Feat
- pass all tests with weighted activity selection implementation.
- lazily open Fasta file handle, keeping it open after first read.
- lazily open Fasta file handle, keeping it open after first read.
- generic type annotation for random_chain.
- automatically infer torch DDP usage.
- add transform to map-style dataset. fix: remove region from GVL.sizes, should only have batch_dims excluding region.
- better protocol typing for Reader. feat: random_chain utility function to facilitate randomly chaining GVL loaders.
- experimental map-style torch dataset.
- support torch DDP by specifying distributed framework to GVL. fix: work-in-progress on proper max_end calculation.

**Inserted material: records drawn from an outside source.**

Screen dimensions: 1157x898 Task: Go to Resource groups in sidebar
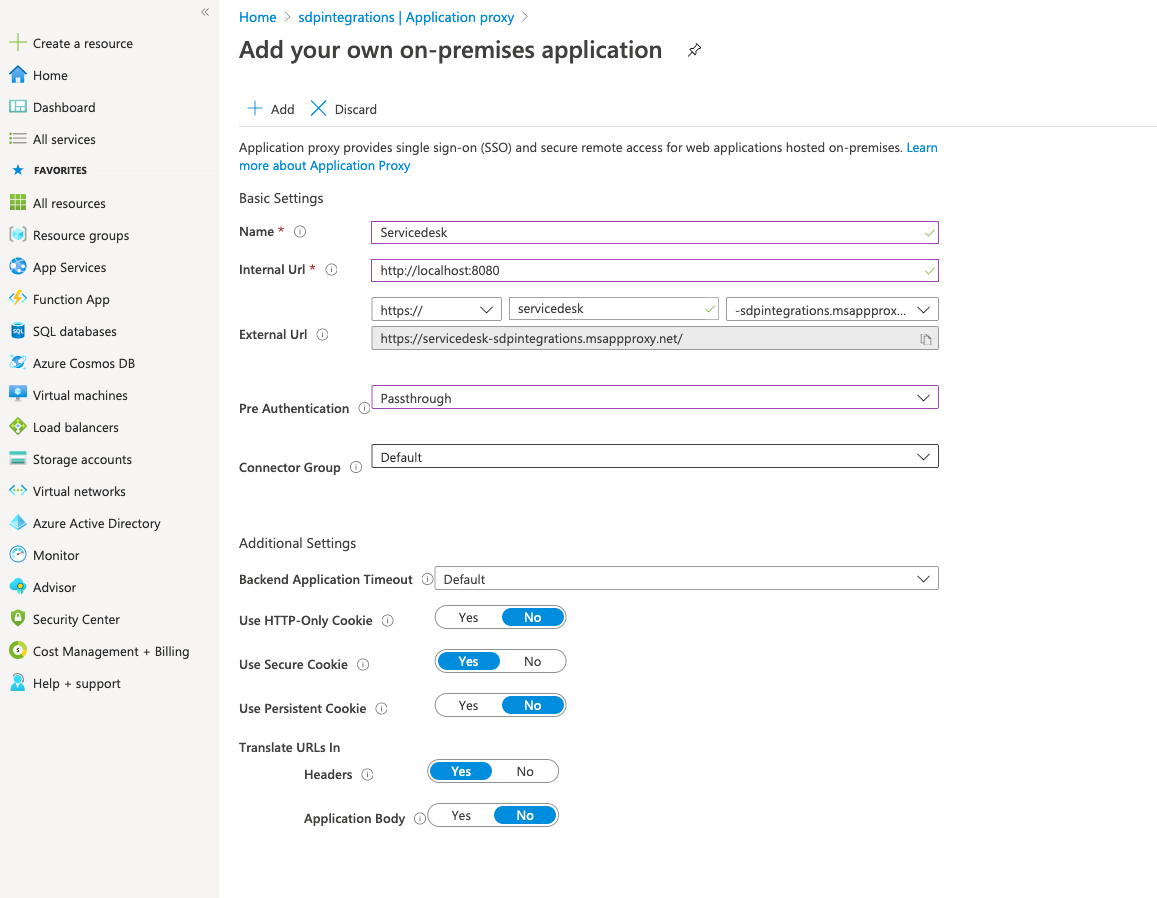point(80,235)
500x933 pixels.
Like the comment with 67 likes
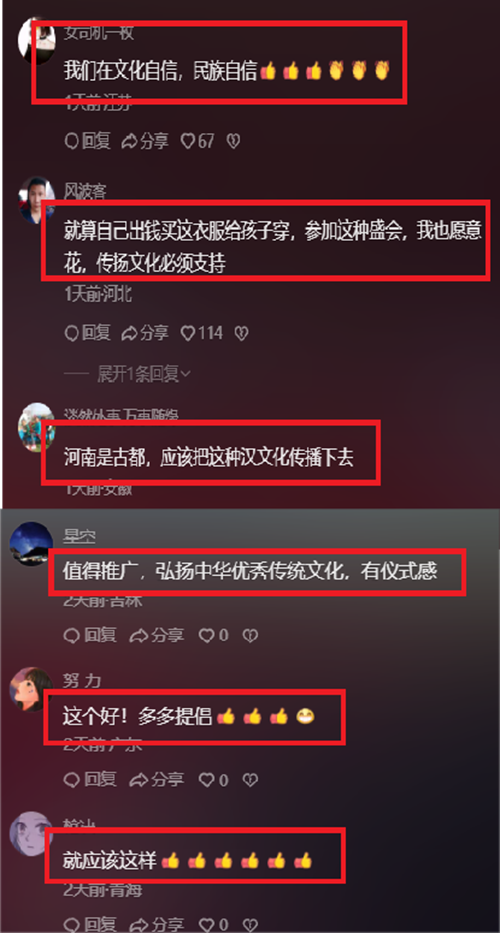point(198,141)
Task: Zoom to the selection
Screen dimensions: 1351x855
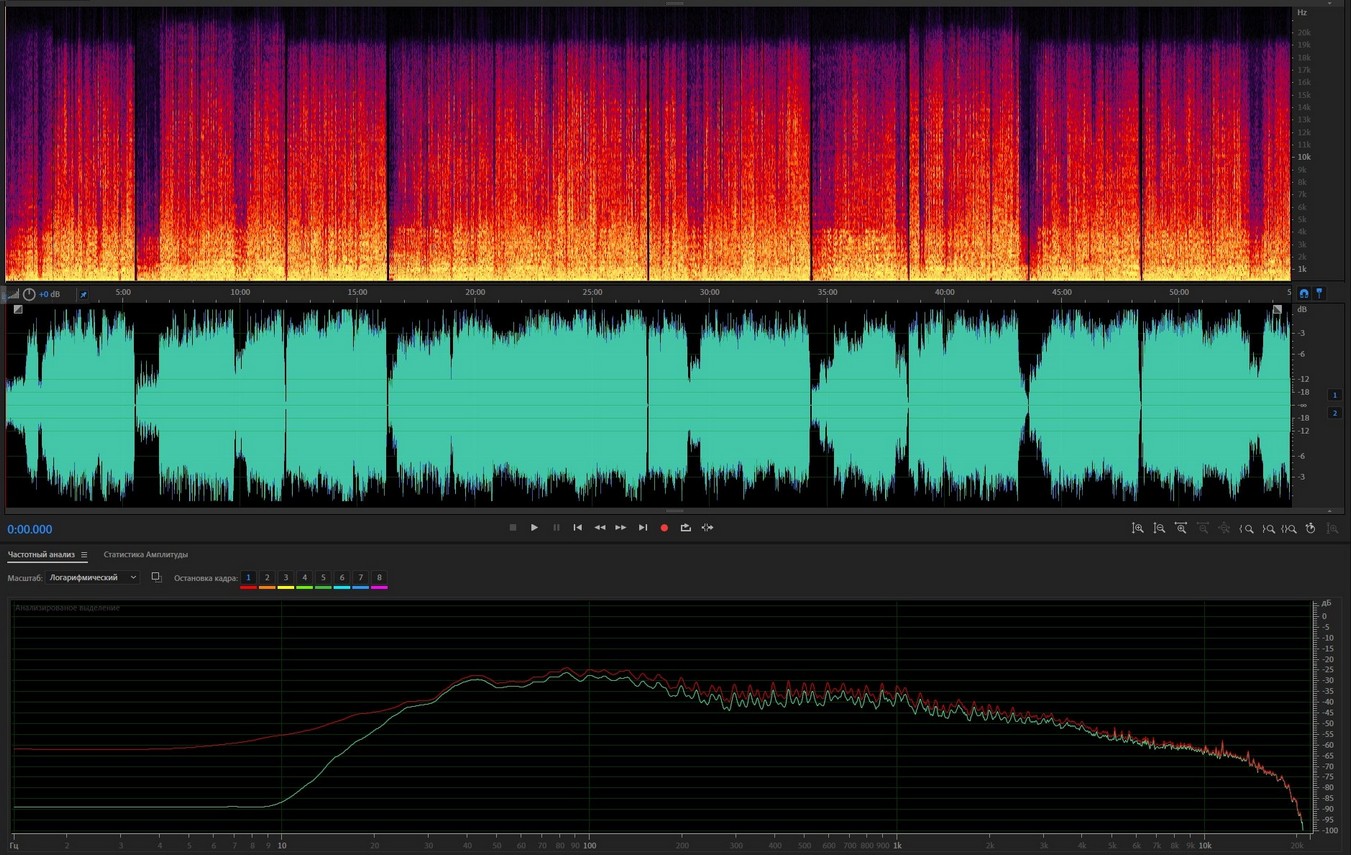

- minimum batch dim sizes when shuffle=True (i.e. for training). feat: parallel processing of query regions in pgen and fastavariants. fix: compute max deletion lengths with weighted activity selection, remark on intractable aspects of problem and when heuristic fails. Handle failure in construct haplotypes function. feat[wip]: optionally converting PGEN genotypes to an N5 store, currently segfaults for unknown reasons. Gets further with longer sleep cycles. feat: add chunked attribute to readers so that GVL can attempt to respect chunked layouts. fix: negative indices when slicing VLenAlleles. feat: concat VLenAlleles.
Fix
- reset partition counters on iteration start.
- randomly sample keys in random_chain.